Start of DATASET CONTENT

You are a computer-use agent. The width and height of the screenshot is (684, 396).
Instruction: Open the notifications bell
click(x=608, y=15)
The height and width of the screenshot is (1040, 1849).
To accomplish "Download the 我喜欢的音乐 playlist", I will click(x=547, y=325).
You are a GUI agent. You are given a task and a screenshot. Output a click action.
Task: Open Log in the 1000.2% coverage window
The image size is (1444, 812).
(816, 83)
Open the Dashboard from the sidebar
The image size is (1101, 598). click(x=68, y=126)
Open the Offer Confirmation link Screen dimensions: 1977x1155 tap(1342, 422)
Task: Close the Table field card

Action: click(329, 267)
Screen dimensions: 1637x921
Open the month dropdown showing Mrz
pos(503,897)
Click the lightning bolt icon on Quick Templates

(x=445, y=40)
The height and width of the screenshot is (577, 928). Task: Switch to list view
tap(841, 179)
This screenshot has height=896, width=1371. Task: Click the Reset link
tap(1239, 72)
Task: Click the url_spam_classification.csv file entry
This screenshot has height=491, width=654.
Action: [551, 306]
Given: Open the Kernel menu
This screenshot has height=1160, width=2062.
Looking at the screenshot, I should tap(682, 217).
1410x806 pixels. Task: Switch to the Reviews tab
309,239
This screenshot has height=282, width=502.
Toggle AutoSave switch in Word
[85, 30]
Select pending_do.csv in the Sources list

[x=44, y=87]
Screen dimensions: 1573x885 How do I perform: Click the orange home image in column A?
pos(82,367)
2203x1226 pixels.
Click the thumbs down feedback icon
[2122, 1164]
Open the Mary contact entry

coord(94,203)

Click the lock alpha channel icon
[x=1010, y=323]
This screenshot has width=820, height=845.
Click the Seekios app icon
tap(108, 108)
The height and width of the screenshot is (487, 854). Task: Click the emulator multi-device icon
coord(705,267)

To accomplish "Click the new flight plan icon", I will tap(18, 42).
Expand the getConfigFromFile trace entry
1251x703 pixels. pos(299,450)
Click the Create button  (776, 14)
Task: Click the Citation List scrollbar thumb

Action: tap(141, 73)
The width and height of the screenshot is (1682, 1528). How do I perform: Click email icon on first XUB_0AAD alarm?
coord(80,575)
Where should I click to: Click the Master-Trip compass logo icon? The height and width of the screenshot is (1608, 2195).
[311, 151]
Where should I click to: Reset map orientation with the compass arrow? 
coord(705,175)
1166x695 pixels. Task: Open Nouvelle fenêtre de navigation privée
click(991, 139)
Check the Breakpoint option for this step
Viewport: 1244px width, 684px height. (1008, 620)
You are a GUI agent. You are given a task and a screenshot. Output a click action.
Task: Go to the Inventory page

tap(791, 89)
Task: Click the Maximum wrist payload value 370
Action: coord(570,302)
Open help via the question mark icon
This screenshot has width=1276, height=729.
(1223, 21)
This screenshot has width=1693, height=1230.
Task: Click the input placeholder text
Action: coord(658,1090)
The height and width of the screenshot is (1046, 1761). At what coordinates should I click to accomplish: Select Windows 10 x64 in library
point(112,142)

End of DATASET CONTENT

_EXERCISE OBJECTIVE_
Given the records above, reproduce precisely and only the lines between the line holding "Given: Open the Kernel menu" and the line holding "2203x1226 pixels.", inclusive.

_OUTPUT OF THE TASK_
Given: Open the Kernel menu
This screenshot has height=1160, width=2062.
Looking at the screenshot, I should tap(682, 217).
1410x806 pixels. Task: Switch to the Reviews tab
309,239
This screenshot has height=282, width=502.
Toggle AutoSave switch in Word
[85, 30]
Select pending_do.csv in the Sources list

[x=44, y=87]
Screen dimensions: 1573x885 How do I perform: Click the orange home image in column A?
pos(82,367)
2203x1226 pixels.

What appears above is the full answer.